It’s Coming!

Today was a good day. After months of research, hundreds of phone calls, countless visits to bike shops and pestering friends with knowledge far greater than mine, I’ve ordered up all the components of the bike.

Building a bike for such a long and demanding trip hasn’t been easy. There have been a lot of different things to consider for each and every component of the bike. First, it had to be strong enough to withstand years of constant use over mixed and varied terrains. I’m under no illusion that things won’t get damaged over such a long trip but by equipping the bike with the best components within my budget from the start means I stand the best chance of minimising breakdowns.

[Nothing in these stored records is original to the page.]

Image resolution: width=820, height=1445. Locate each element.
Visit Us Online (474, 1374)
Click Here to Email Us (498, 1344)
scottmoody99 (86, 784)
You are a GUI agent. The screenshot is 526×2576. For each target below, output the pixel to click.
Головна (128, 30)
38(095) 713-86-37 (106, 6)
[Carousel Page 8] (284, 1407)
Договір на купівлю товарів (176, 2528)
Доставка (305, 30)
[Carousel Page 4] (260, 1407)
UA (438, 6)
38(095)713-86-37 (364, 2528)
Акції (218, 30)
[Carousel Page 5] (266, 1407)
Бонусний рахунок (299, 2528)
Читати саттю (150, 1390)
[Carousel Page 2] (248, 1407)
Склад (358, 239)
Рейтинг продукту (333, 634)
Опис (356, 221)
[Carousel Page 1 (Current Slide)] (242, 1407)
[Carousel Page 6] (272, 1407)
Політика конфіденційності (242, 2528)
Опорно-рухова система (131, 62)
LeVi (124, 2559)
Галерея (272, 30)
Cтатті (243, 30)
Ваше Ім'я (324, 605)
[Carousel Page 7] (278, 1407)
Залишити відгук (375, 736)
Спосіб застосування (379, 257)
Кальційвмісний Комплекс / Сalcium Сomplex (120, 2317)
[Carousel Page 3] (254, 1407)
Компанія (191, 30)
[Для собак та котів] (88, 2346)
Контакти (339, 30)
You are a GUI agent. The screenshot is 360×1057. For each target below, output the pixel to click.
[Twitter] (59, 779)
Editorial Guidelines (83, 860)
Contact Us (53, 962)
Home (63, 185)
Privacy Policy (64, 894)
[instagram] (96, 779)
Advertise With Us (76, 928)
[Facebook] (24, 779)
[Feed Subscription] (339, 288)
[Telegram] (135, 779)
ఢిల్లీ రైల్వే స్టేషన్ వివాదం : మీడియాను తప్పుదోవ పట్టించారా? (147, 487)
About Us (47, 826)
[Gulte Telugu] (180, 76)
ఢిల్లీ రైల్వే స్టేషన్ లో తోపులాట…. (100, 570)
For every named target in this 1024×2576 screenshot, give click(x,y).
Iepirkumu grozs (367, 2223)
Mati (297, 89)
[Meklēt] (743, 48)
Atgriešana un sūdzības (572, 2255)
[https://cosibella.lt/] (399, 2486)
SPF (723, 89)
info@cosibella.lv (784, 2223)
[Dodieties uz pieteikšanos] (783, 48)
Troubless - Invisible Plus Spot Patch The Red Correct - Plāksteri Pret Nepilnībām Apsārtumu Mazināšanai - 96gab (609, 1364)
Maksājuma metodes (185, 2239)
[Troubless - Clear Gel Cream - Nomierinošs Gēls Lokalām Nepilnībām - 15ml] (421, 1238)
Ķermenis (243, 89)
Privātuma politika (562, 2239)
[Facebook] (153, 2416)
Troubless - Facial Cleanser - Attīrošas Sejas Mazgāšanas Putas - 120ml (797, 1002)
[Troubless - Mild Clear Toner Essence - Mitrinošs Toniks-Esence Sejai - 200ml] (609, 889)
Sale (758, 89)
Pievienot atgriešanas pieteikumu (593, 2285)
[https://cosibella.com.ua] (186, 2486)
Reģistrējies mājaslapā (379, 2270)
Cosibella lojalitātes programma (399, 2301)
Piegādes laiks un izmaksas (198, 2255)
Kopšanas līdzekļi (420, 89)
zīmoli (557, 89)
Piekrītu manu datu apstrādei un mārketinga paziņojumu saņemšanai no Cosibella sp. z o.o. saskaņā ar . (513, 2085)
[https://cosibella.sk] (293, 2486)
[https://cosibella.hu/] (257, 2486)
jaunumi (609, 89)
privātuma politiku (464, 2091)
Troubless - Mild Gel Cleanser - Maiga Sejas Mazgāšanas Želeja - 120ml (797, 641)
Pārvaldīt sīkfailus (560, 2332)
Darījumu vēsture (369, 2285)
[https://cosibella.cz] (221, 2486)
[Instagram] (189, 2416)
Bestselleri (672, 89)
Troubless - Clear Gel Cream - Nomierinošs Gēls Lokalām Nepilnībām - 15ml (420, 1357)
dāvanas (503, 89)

It also had to be as lightweight as possible, the less weight, the easier the trip is going to be. This rule has also been applied to all of the kit I’m going to need for the trip, from my camping gear to my clothing. Combining lightweight with strength has been hard and compromises have had to be made in some areas but I think I’ve got the balance about right. Take the rear pannier rack, for example, I could have got one a lot lighter than I choose but whether it would have held up to the weight of the kit being placed on it was doubtful. Better to go slightly heavier and stand a better chance of avoiding breakages.

I also had to consider what would happen if things did break. I needed to know that, wherever I was on the trip, I stood a good chance of either being able to fix it or finding spare parts. The wheels I choose are a good example of this. Most off-the-shelf touring bikes in the UK come with a wheel size of 700cc but I would really struggle to find replacement tyres, wheels, or inner tubes to fit these outside of Europe and North America. For the most part, the rest of the world uses 26″ wheels so by fitting these, it’ll be far easier for me to find replacements anywhere on the trip. Same goes for the brakes. Disc brakes may give better performance and last longer than traditional v-brakes but just try finding a replacement set of discs in half of the countries I’ll be going through; you just won’t.

From the frame to the gear levers, every single component has taken hours of research until I’m confident that not only will everything fit together, but it will also be up to the abuse of long-distance touring. You can read more about each of the components and see exactly what I chose, along with the overall cost of the bike, by visiting the kit page above.

Now then, where has that postman got to?